CHANGES TO FEDERAL ESTATE, GIFT AND GENERATION SKIPPING TRANSFER TAX LAWS
President Trump signed the Tax Cuts and Jobs Action (the “Act”) on December 22, 2017, implementing a new law that affects many taxpayers. This newsletter highlights some of the changes to the federal estate, gift and generation-skipping transfer tax laws, as well as other issues for consideration to my clients and friends regarding their estate plans.
Effective January 1, 2018, each individual has a federal exemption of $ 11.2 million, and married couples have a federal exemption of $ 22.4 million, before federal taxation is imposed at the flat rate of 40%. These lifetime exemptions will be adjusted annually for inflation, beginning in 2019. The increased gift, estate and generation-skipping tax exemptions are not permanent. This part of the Tax Act is scheduled to expire in 2026 and return to the prior exemption account, ($ 5,490,000 per individual). Changes in control of Congress and the Presidency could also terminate the increased exemptions. While it may make sense for some clients to take advantage of the increased exemptions to engage in additional estate planning, there is also a potential risk that the new exemptions will unintentionally negatively alter existing estate plans requiring important immediate changes.
In addition to the higher lifetime exemptions, the annual amount that can be gifted tax-free to an unlimited number of persons, the so-called annual exclusion, has increased from $ 14,000 to $ 15,000 per recipient per year.
This now has important consequences for many people. More individuals and married persons will now have estates that are no longer subject to the federal estate tax, at least until 2025. In addition to outright gifts, this could include transfers designed to generation-skipping tax exemptions, such as grantor “Dynasty Trusts” which remain extremely viable strategies under the Act. Individuals should review their plans to determine whether any formulas in their documents will have unintended consequences as a result of this new estate tax law.

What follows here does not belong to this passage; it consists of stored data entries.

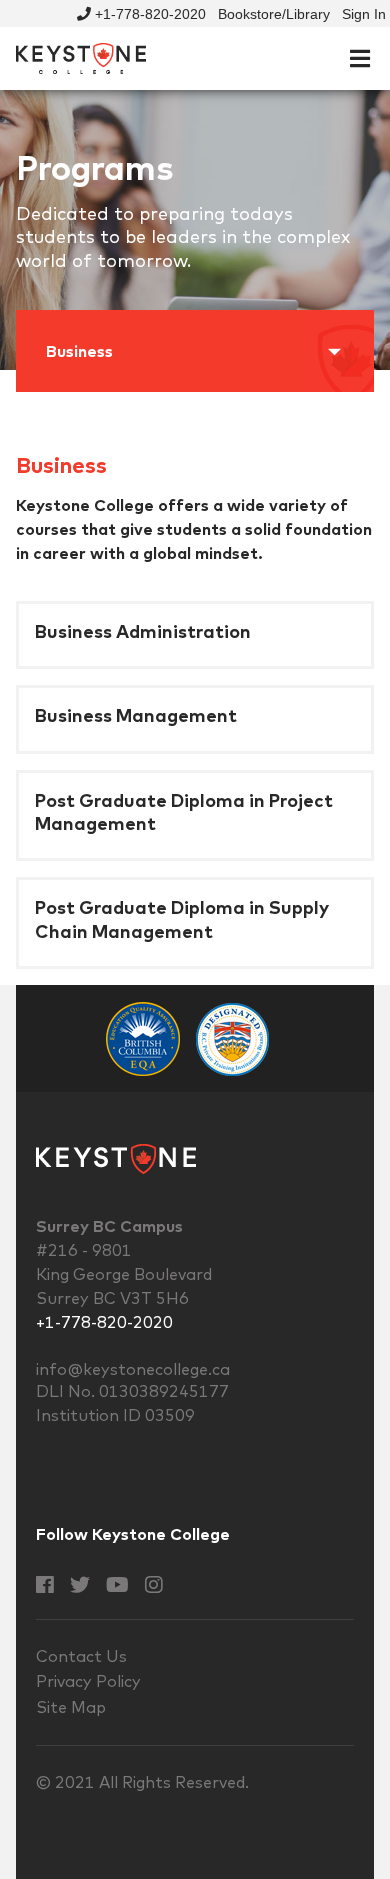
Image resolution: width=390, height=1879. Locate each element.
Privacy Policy (88, 1681)
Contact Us (81, 1656)
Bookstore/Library (274, 14)
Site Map (71, 1707)
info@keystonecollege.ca (133, 1369)
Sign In (364, 14)
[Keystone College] (81, 57)
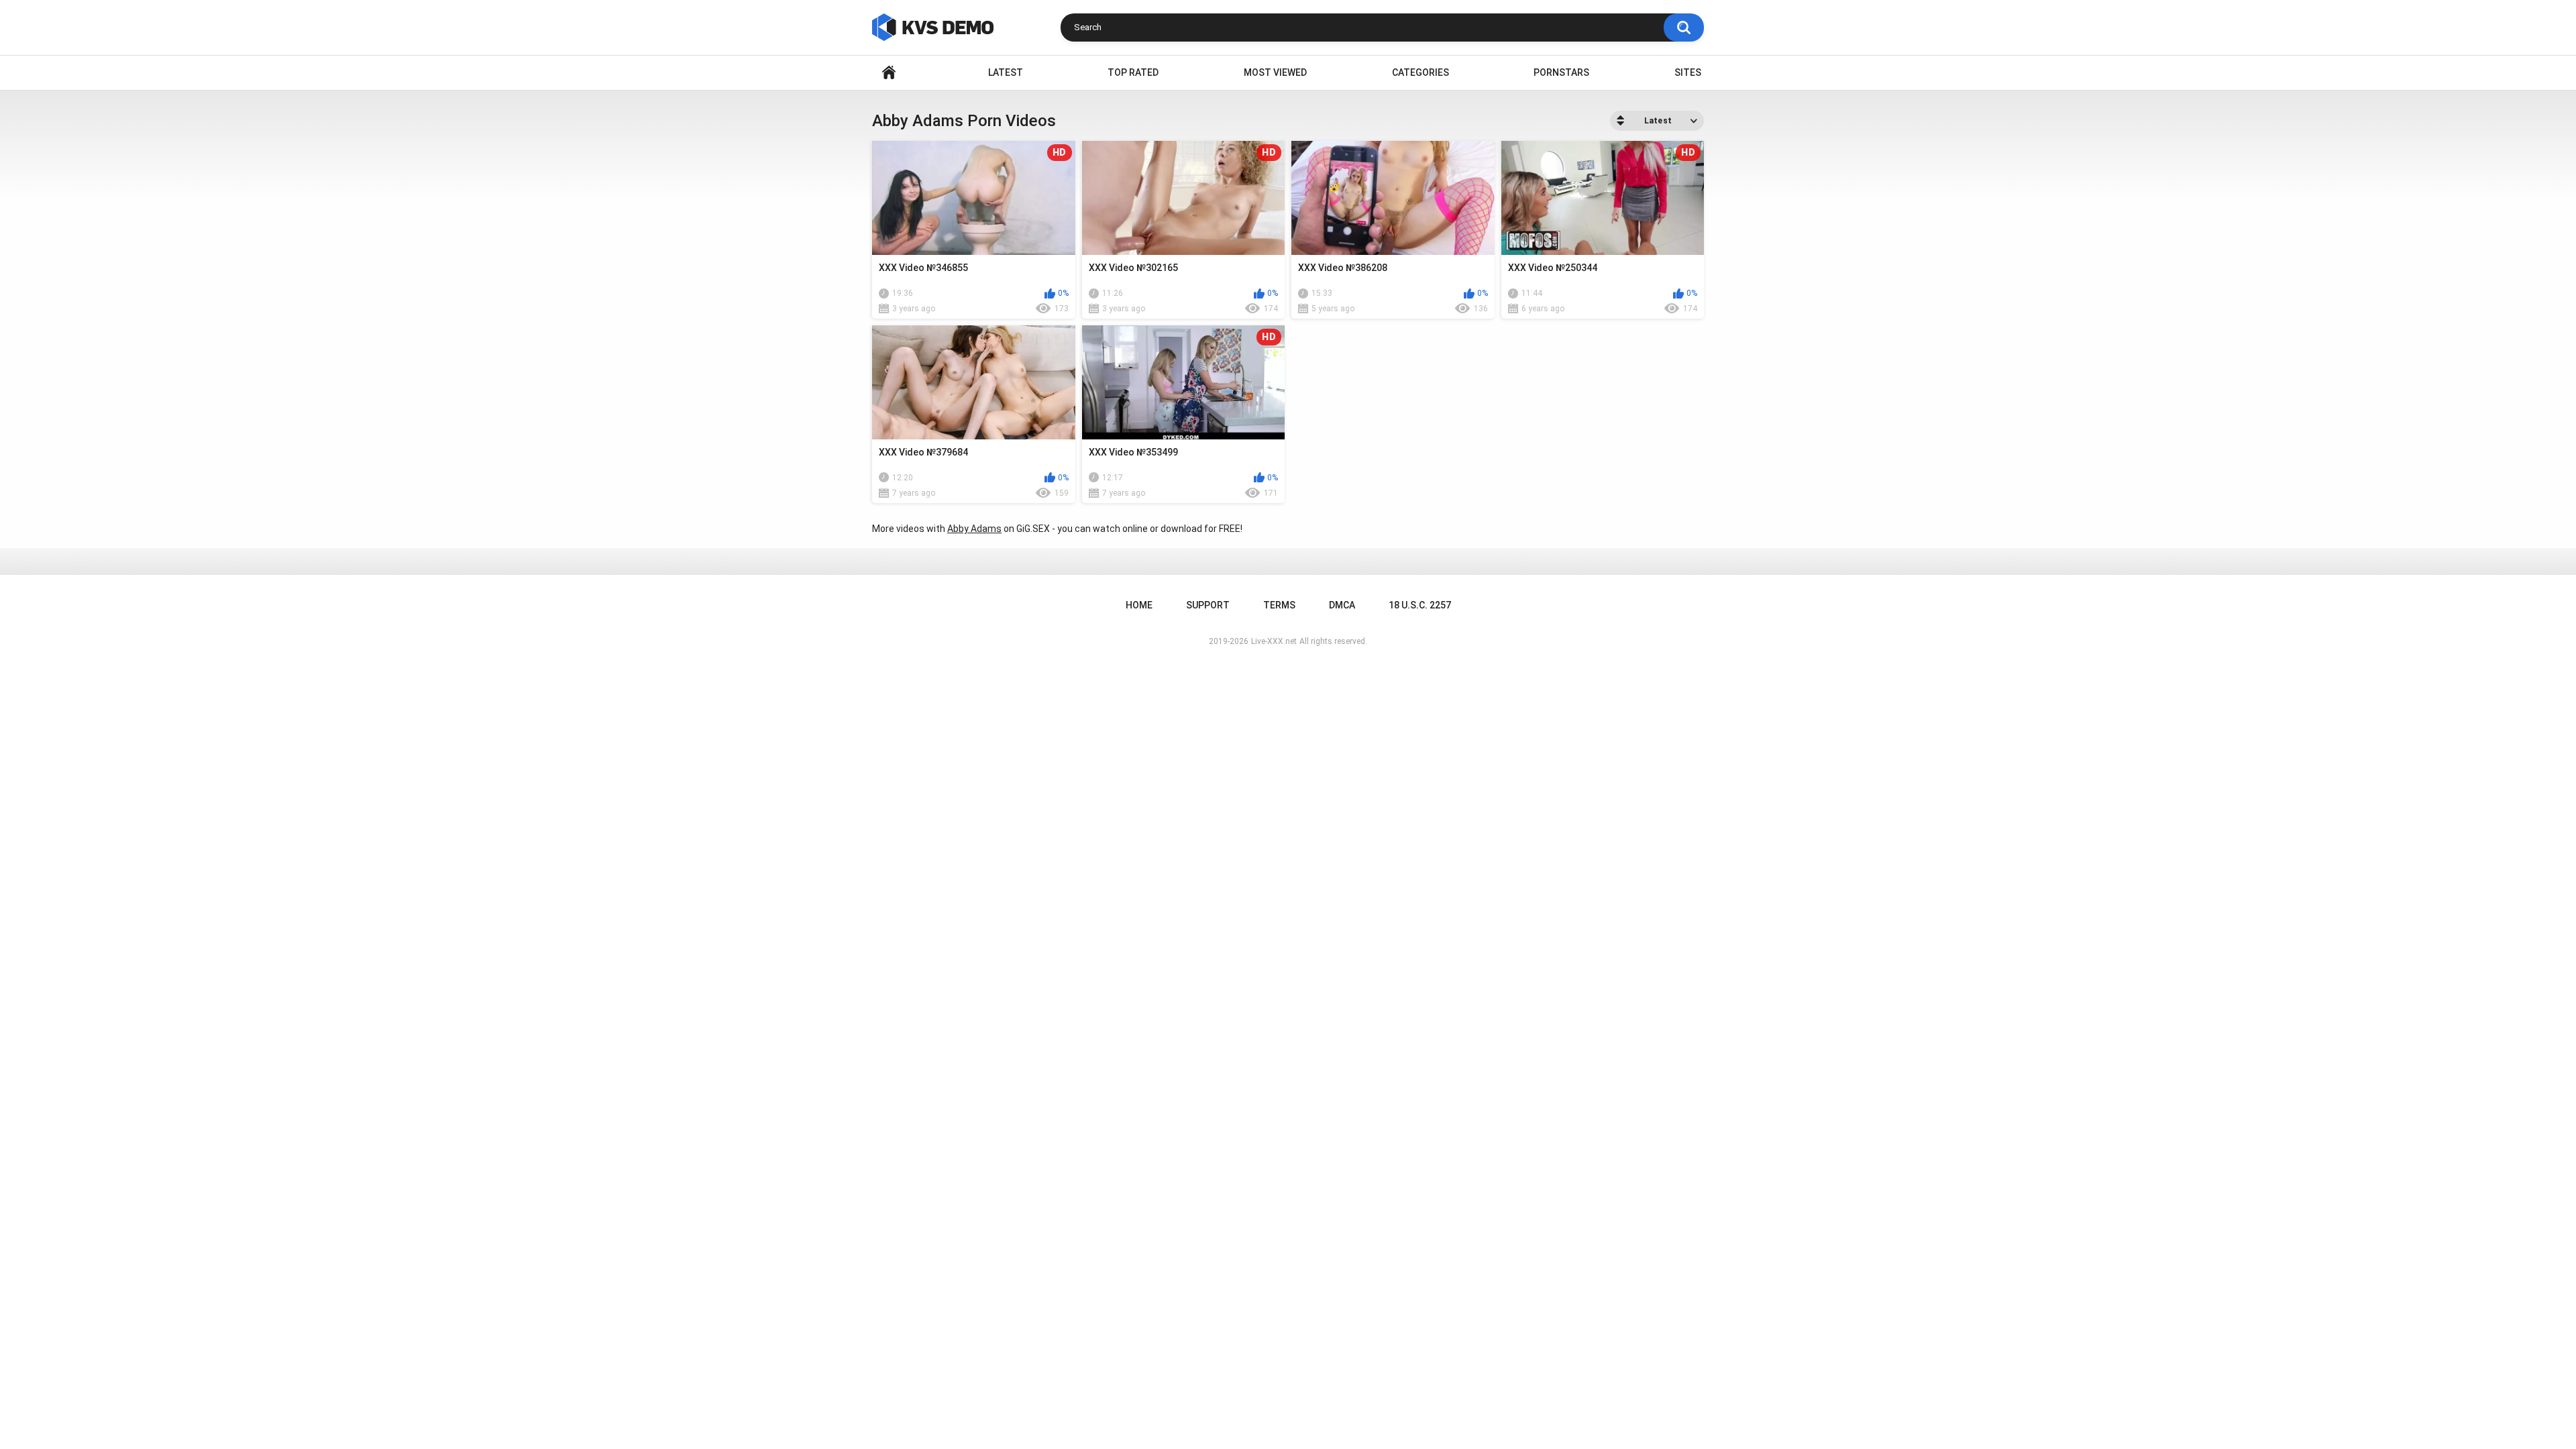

The provisions of the new Tax Act present substantial new planning opportunities. Clients need to review their existing documents to determine the impact of the new law on their estate planning. Many estate plans for married couples use a formula to divide assets at the first death between a “marital” portion passing to or held in a trust for the surviving spouse and a “bypass” portion intended to bypass the estate of surviving spouse. What is your intention?